Peace refers to more than just the absence of war, the Hebrew word “Shalom” suggests wholeness or a state of unity among God, humanity, and creation.  It is important to remember that the Hebrew understanding of God’s creation is not that God created out of nothing, but that in the face of chaos, with its power to destroy and render all things meaningless, God brought order and peace.  In the midst of our chaos, with it’s power to destroy our lives and lose our meaning, God has sent His Son.  Paul writes in 2 Cor. 5:19 “in Christ God was reconciling the world to himself,” so that now “we have peace with God through our Lord Jesus Christ” (Rom. 5:1).
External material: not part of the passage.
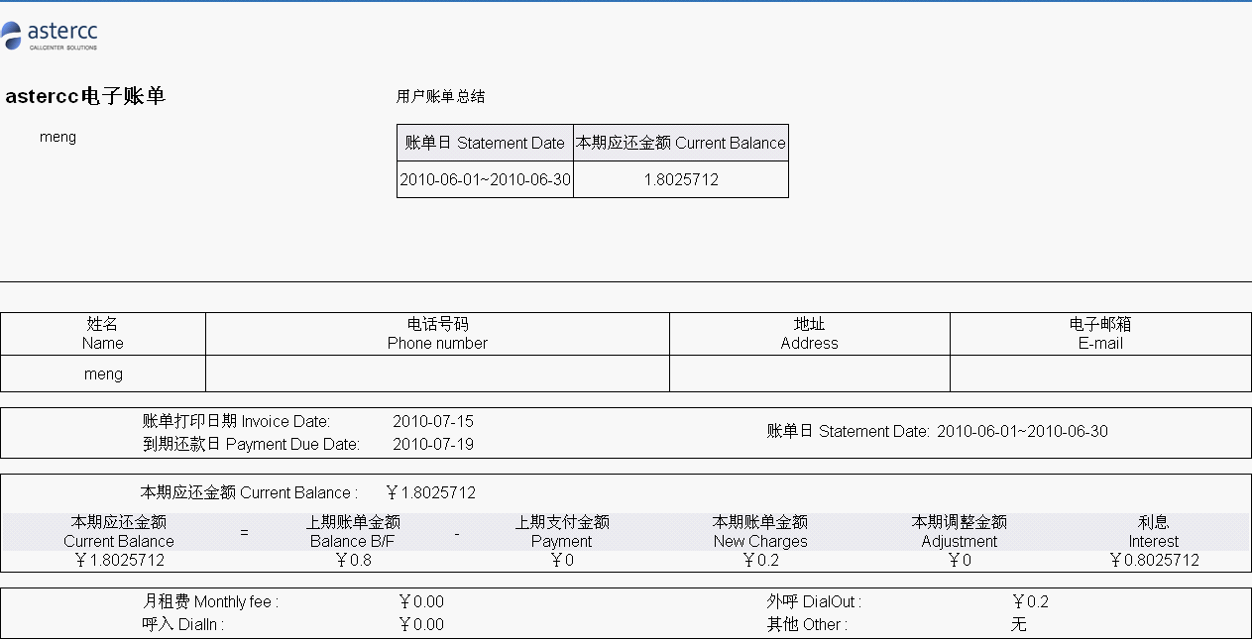Click the Current Balance header in summary table
Viewport: 1253px width, 640px height.
coord(681,143)
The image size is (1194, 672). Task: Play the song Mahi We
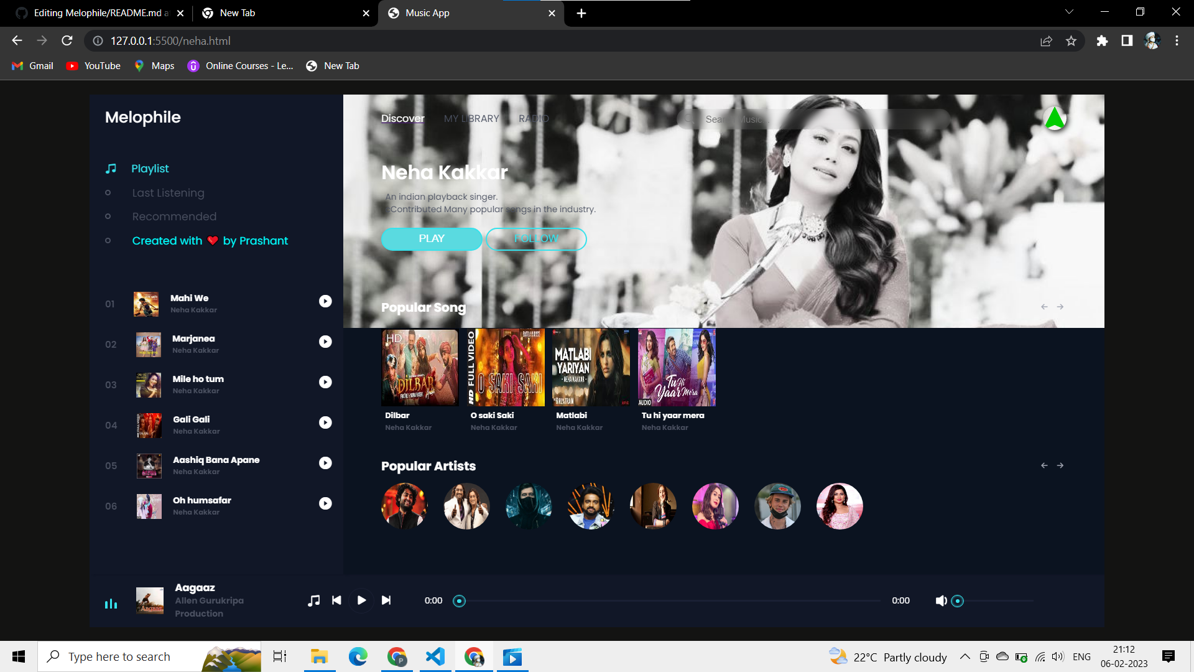325,301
Joy to the World, the Lord Is Come…

Joy is a feeling that cannot be contained.  When you are happy, it serves you well; but joy overflows and affects even those around you.  Joy is that condition of inner delight one feels when overcome with blessedness and grace.  Like the mother, holding her newborn child, forgetting the pain of delivery because of the sheer joy of having her child; this is the overwhelming joy we have in Christ.  C.K. Chesterton once wrote, “There was some one thing that was too great for God to show us when He walked upon our earth, and I have sometimes fancied that it was His joy” (Orthodoxy).  Jesus came to make the joy of heaven known on earth.  In the parable of the lost coin we read “there is joy before the angels of God over one sinner who repents” (Luke 15:10).  In fact, in John’s gospel Jesus said “these things I have spoken to you, that my joy may be in you, and that your joy may be full” (John 15:11).

Silent night! Holy night! Son of God, love’s pure light…

Love is the greatest of all the gifts we receive at Christmas, for Christ came from the very heart of God.  John 3:16 says, “for God so loved the world, that he gave his only Son, that whoever believes in him should not perish but have eternal life.”  Romans 5:8 teaches that “God shows his love for us in that while we were still sinners, Christ died for us.”  There is no greater testimony of God’s love for us than what we find on Christmas morning.  As the poem by Christina Rossetti says:

Love came down at Christmas, love all lovely, love divine;
Love was born at Christmas – star and angels gave the sign.